Poile n'achète pas l'idée qu'on doit absolument changer d'entraîneur au bout d'un certain temps. À preuve, Laviolette est resté à Nashville (2014-20) plus longtemps qu'il ne l'a été avec les Islanders de New York (2001-03), les Hurricanes de la Caroline (2003-09) ou les Flyers de Philadelphie (2010-13). 

 « Je n'aime pas faire cela, a dit Poile. Je ne pense jamais que c'est le problème d'une seule personne. »

Alors quel était le problème, et pourquoi ç'a été la solution?

Les Predators ont atteint des sommets qu'ils n'avaient jamais atteints sous les ordres de Laviolette. Ils se sont rendus en Finale de la Coupe Stanley pour la première fois de leur histoire en 2017, ont raflé le titre de la section Centrale en 2017-18 et la saison dernière. 

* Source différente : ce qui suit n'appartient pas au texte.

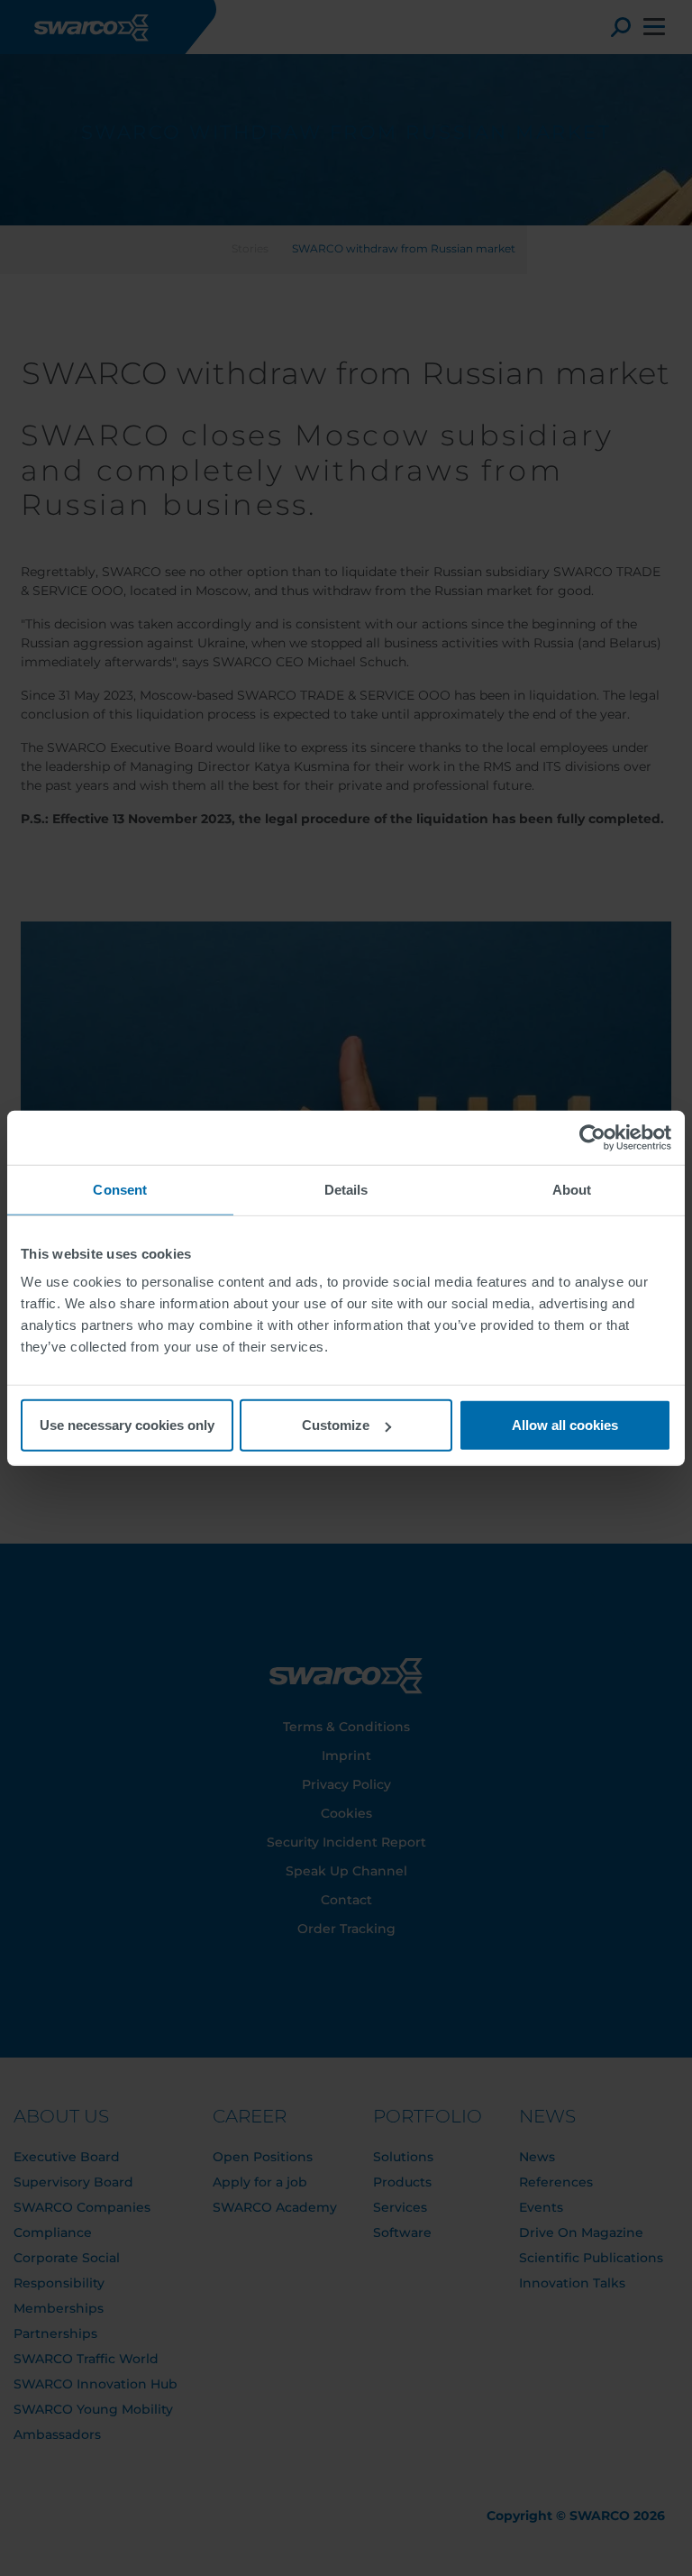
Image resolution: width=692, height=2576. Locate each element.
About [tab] (572, 1188)
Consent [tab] (120, 1188)
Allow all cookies (565, 1425)
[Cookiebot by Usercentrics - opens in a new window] (592, 1136)
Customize (335, 1425)
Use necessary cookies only (127, 1425)
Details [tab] (346, 1188)
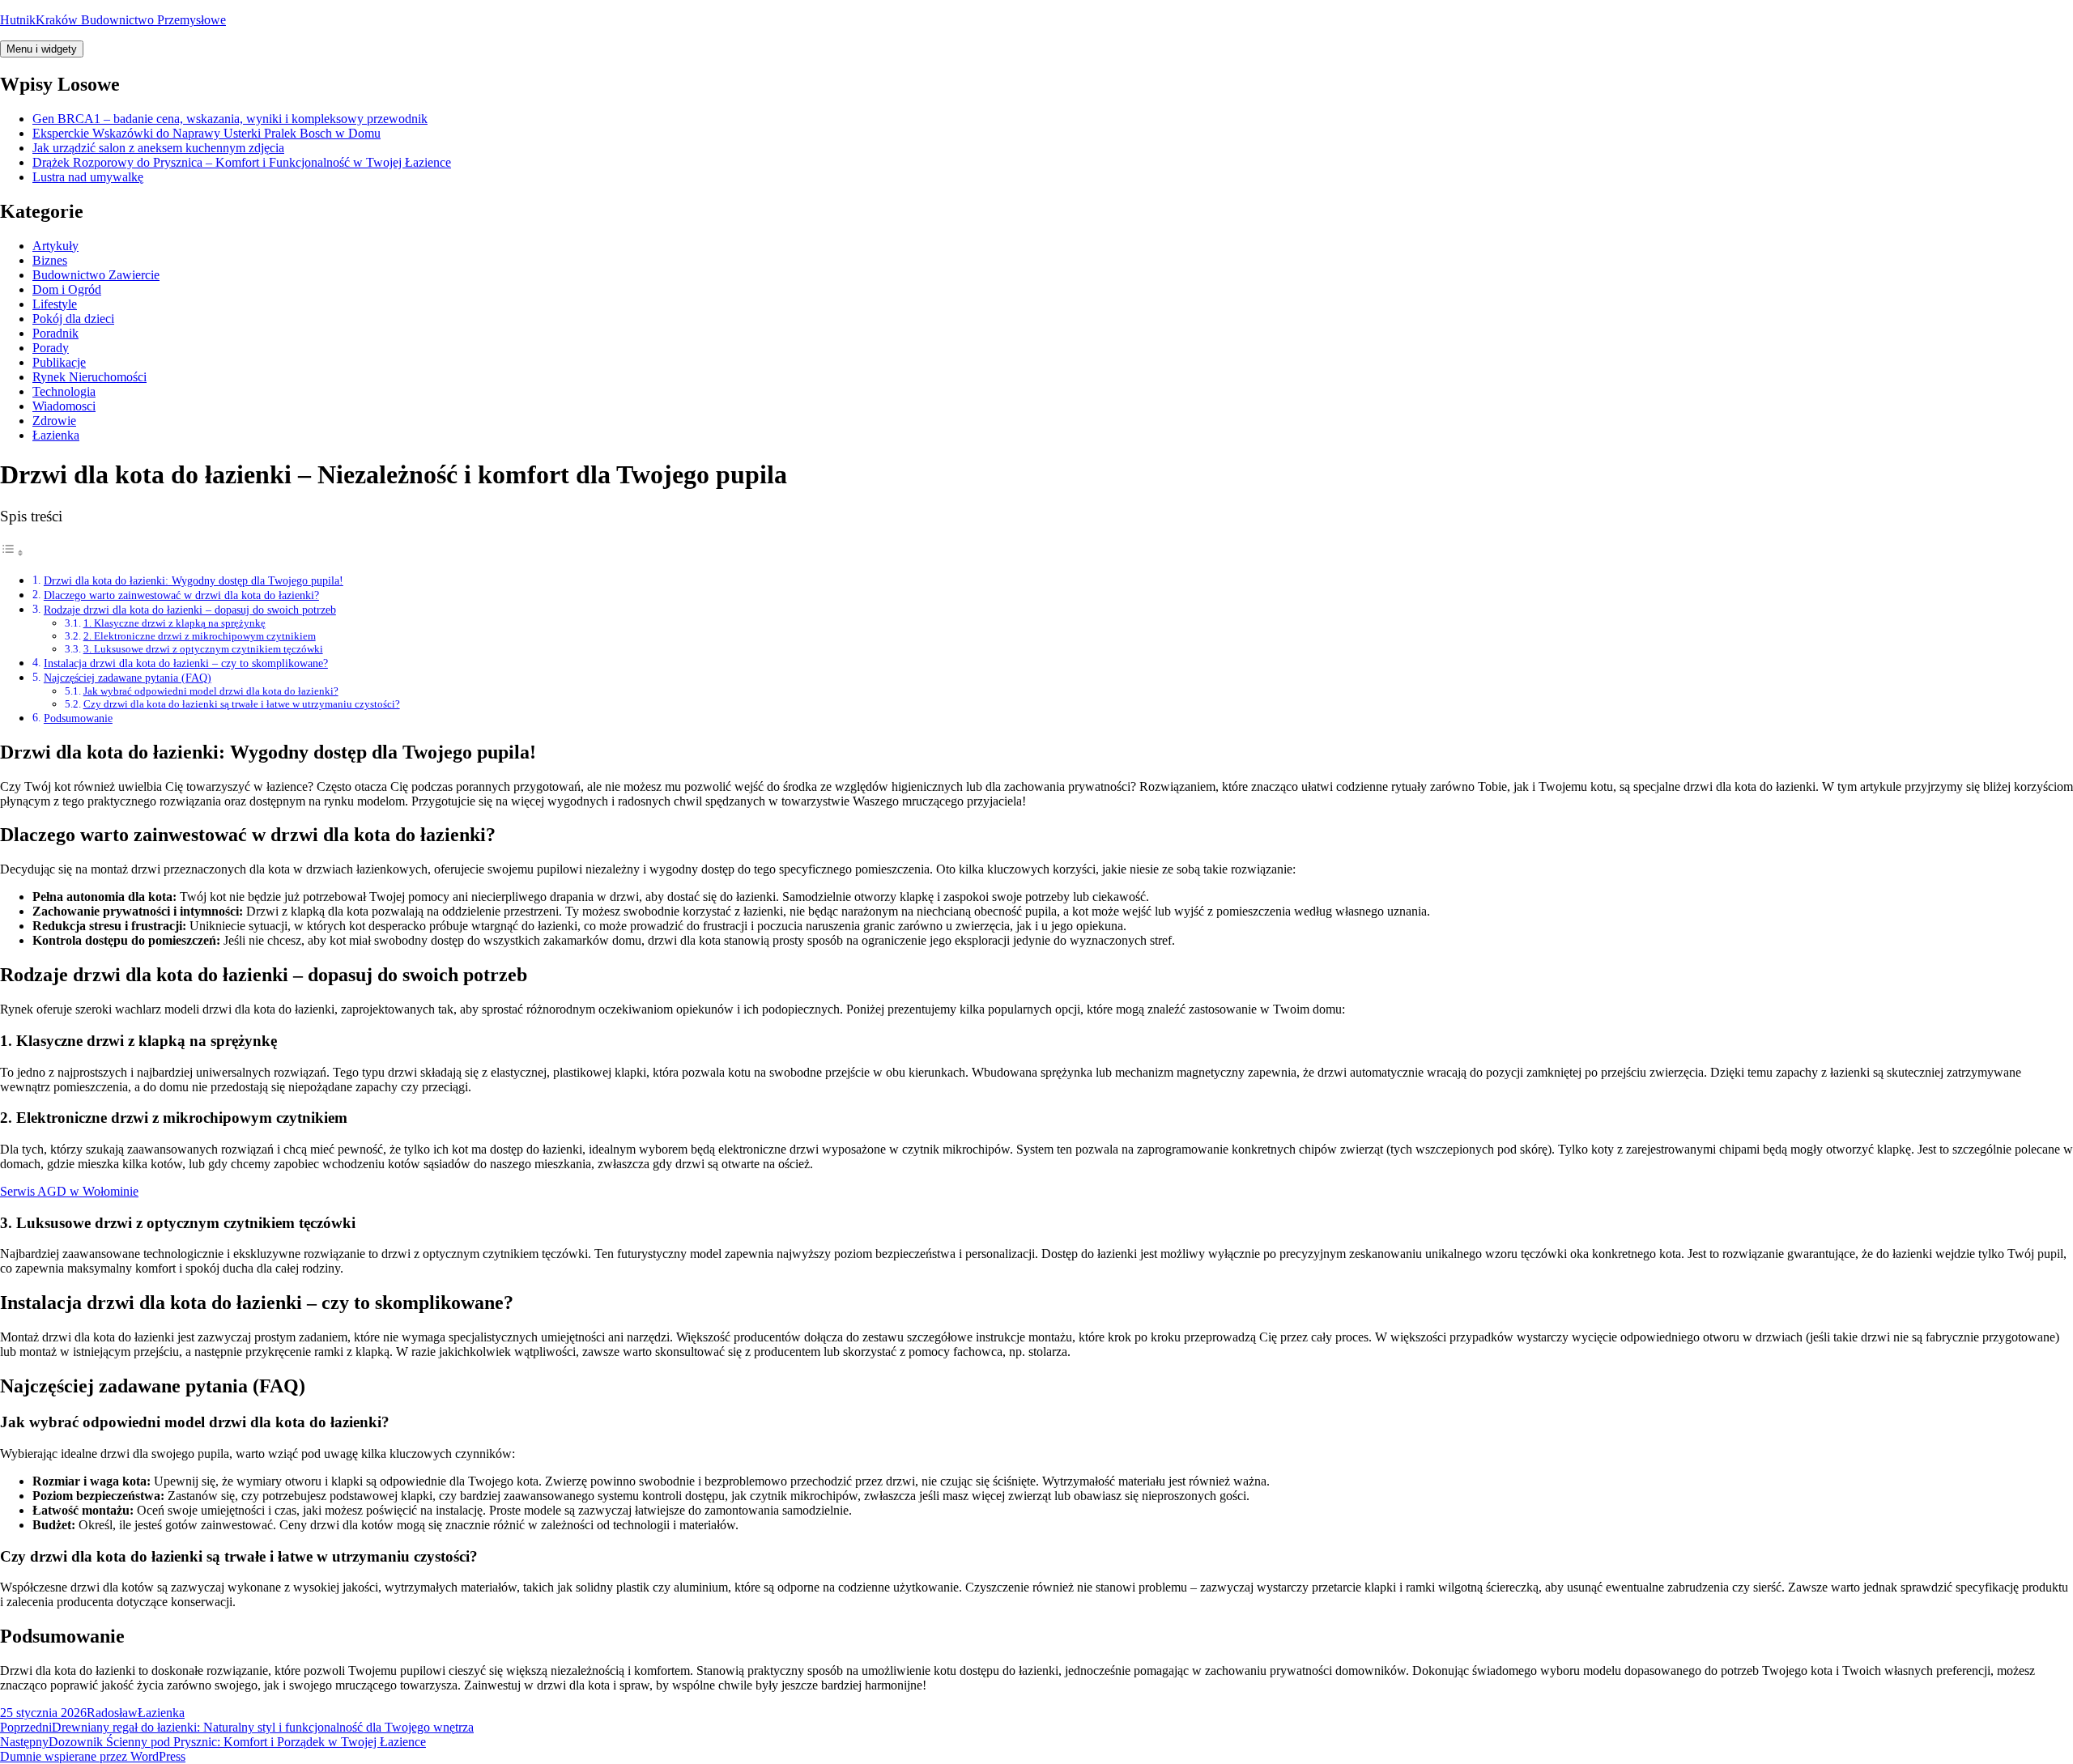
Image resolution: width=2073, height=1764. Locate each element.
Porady (50, 348)
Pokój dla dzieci (73, 318)
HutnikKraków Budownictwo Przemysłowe (113, 20)
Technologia (64, 391)
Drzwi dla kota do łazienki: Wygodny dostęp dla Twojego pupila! (193, 580)
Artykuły (55, 246)
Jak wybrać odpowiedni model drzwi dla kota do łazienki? (210, 691)
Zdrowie (54, 420)
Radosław (112, 1712)
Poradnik (55, 333)
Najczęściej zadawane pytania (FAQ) (127, 677)
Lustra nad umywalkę (87, 177)
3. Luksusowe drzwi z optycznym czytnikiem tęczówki (203, 649)
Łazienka (55, 435)
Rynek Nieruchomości (89, 377)
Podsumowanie (78, 718)
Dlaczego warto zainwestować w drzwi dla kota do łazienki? (181, 595)
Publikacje (59, 362)
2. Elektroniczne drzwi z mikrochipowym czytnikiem (199, 636)
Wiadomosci (64, 406)
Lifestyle (54, 304)
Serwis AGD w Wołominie (69, 1191)
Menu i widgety (41, 49)
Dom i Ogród (66, 289)
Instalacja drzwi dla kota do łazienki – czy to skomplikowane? (186, 663)
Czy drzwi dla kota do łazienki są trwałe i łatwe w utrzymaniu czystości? (241, 704)
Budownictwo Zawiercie (96, 275)
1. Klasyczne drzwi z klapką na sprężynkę (174, 623)
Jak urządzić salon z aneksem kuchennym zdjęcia (158, 148)
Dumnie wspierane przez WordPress (92, 1756)
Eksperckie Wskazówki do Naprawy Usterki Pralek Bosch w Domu (206, 133)
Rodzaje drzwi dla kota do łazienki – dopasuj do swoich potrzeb (190, 609)
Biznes (49, 260)
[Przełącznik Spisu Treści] (12, 552)
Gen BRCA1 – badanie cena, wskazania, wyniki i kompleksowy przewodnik (230, 118)
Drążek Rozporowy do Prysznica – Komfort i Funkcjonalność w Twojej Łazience (241, 162)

Les attentes ont grimpé sans cesse.

Ils ont plié l'échine en deuxième ronde en 2017-18 et en première ronde la saison dernière, et ils sont pour l'instant écartés du portrait des séries éliminatoires de la Coupe Stanley pour l'année en cours, accusant cinq points de retard sur la deuxième place de quatrième as donnant accès aux séries dans l'Association de l'Ouest avant leur duel face aux Bruins de Boston, mardi (20 h HE; ESPN+, FS-TN, NESN, NHL.TV).

« Personnellement, c'est l'année la plus difficile que j'ai vécue, car nous ne sommes pas en mesure de répondre aux attentes », a expliqué Poile.

Les Predators font bien à 5-contre-5, pointant au troisième rang de la LNH pour les buts marqués (103) et au sixième pour le pourcentage de tirs tentés (52,5). Leur moyenne de buts marqués par matchs de 3,44 est la sixième meilleure du circuit.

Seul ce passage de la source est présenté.